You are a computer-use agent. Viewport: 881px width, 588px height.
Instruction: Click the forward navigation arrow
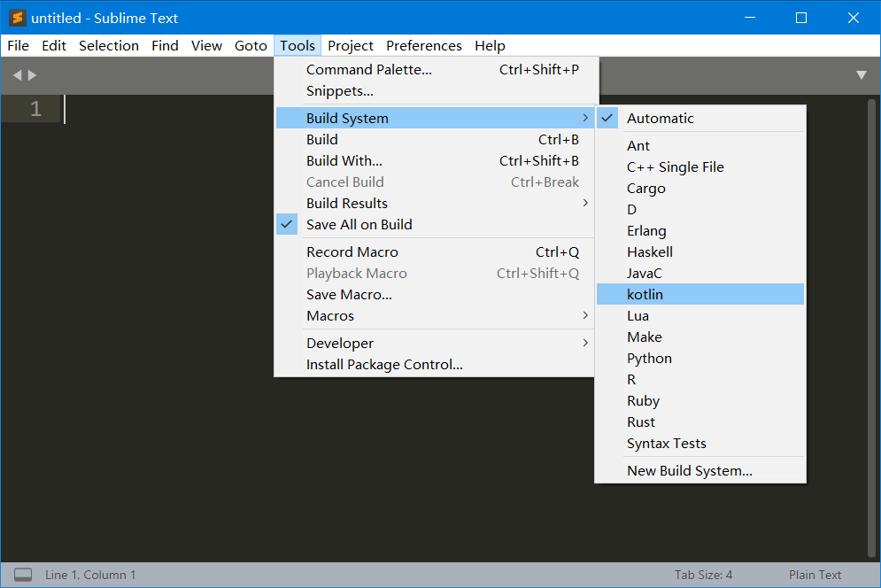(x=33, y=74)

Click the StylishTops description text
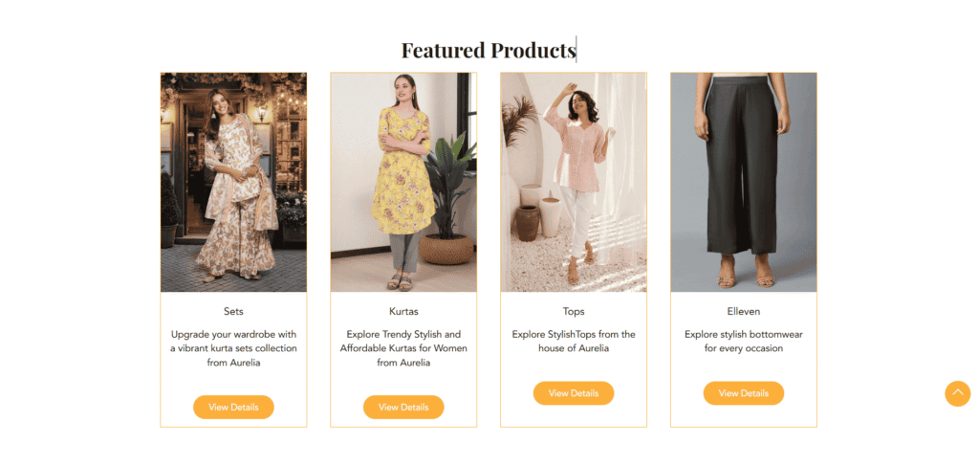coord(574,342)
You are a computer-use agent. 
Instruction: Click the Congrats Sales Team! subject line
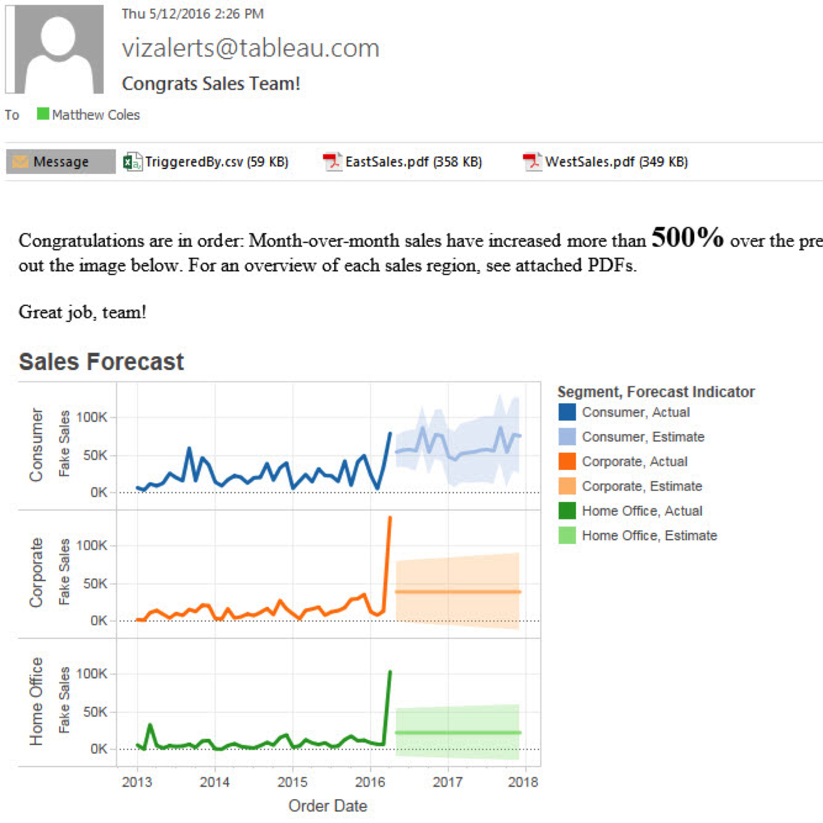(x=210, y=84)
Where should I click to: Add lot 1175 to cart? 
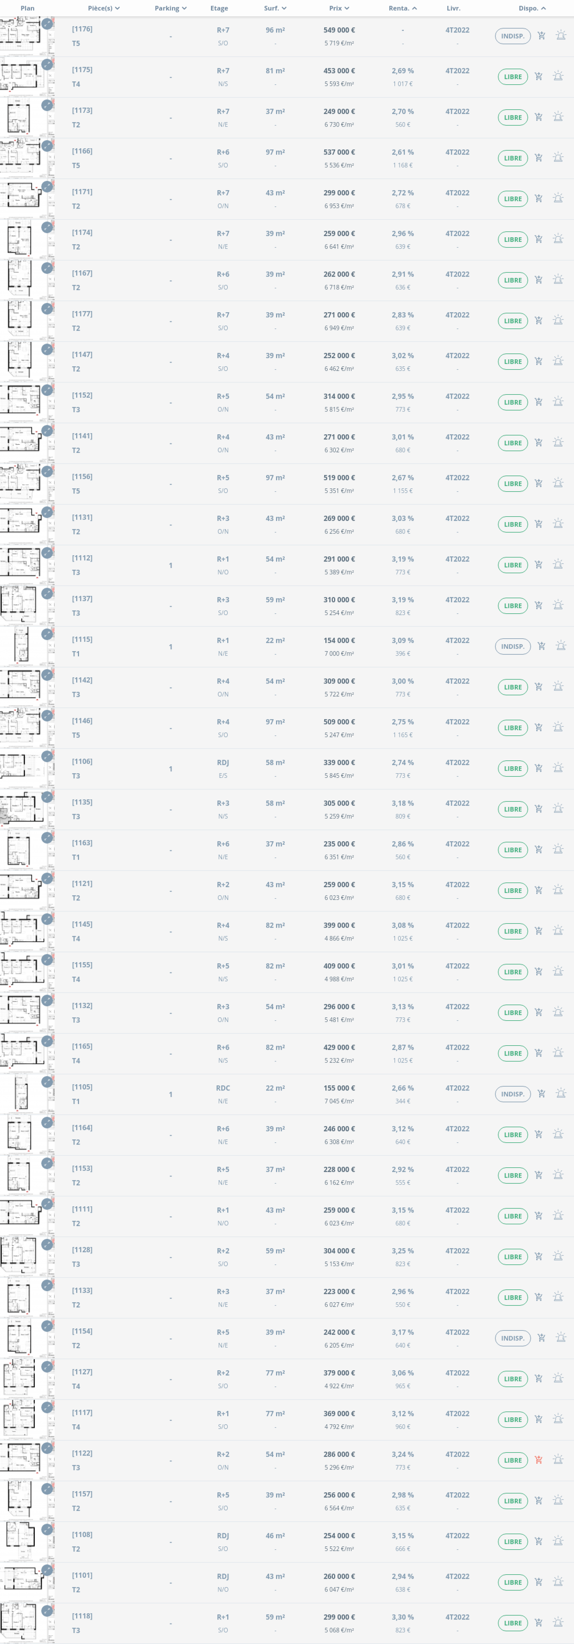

---------------

- Task brief:
Could you copy every record exactly, without the pictures?

- Answer below:
You are a computer-use agent. Viewport: 881px width, 588px height.
Instruction: Click the forward navigation arrow
(x=33, y=74)

Click the StylishTops description text
coord(574,342)
You are a computer-use agent. 
Instruction: Click the Congrats Sales Team! subject line
(x=210, y=84)
Where should I click to: Add lot 1175 to cart? 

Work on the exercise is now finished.